While recorded music is now more accessible than ever, and while computers and even robots can churn out tunes, the attraction of a live performance has not withered. There is always an element of suspense in a real-time performance: you never know exactly what is coming. On a particular night, in a particular concert, the musician(s) might put a new spin on a song or a concerto you thought you knew like the back of your hand — a new interpretation that may shock you or entice you or leave you confused. Some may, of course, prefer the perfected quality of recorded music to live situations, feeling they get a more ‘pure’ experience of the music itself when the musicians become invisible and the auditive space is free of any distractions. But as the musical space becomes more sterile, as it does in a studio recording, and as the music is produced, polished and any errors erased, something of the inherent human element in music gets lost.
Watching and listening to a live performance, we are more likely to notice the different layers of interpretation that the musicians share with us and to sense the time-bound quality of the experience. Instead of being a mere backdrop or a shield from noise, music becomes the centre of our attention. Perhaps it is these very elements — the sense of presence, temporality and focus — that intensify the experience, and probably also partly explain why live music has been shown to be more effective in music therapy than recordings. A study published in Journal of Music Therapy in 2010, for example, showed that playing live music to patients undergoing MRI scans reduced patient anxiety and improved the overall experience considerably more than recorded music.

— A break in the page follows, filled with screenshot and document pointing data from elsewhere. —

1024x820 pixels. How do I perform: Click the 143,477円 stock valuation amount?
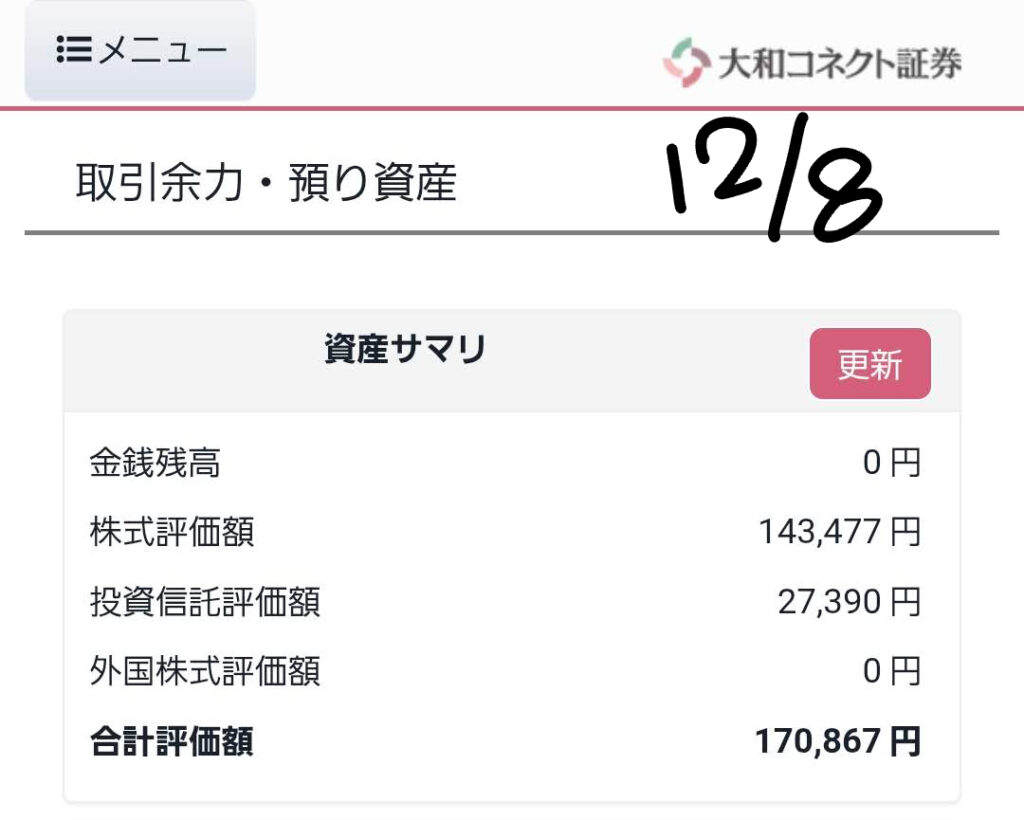coord(839,532)
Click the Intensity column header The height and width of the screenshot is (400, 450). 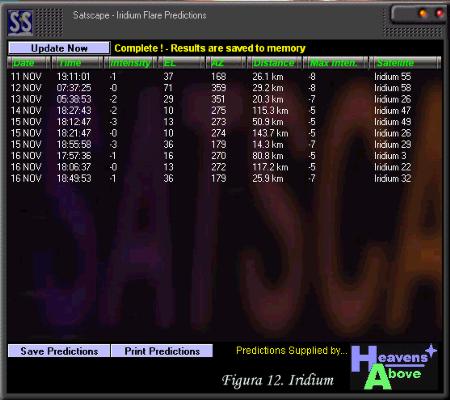point(130,63)
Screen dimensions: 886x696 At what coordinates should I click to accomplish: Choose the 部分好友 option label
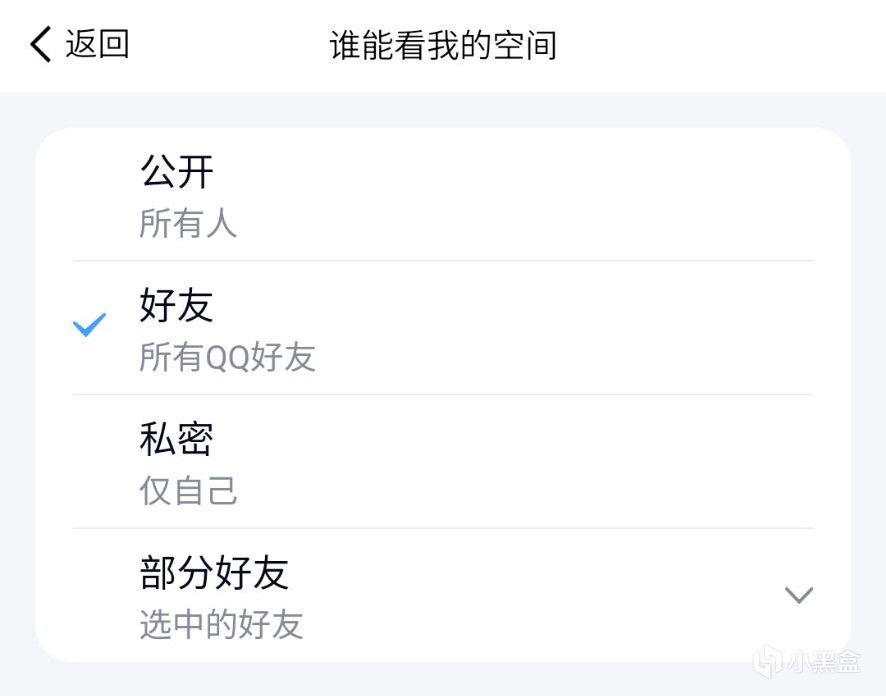point(214,573)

When played live, a piece of music — with that magic possibility of variation — becomes a living being itself, something that both belongs and does not belong to us, something we can experience in a private, intricate and highly individual way while still sharing the experience with others. Music truly becomes, as the Austrian poet Rainer Maria Rilke put it, a ‘heart-space grown out beyond us.’
(Reference: Walworth, Darcy D. ‘Effect of Live Music Therapy for Patients Undergoing Magnetic Resonance Imaging,’ Journal of Music Therapy (2010) 47 (4): pp. 335-350.)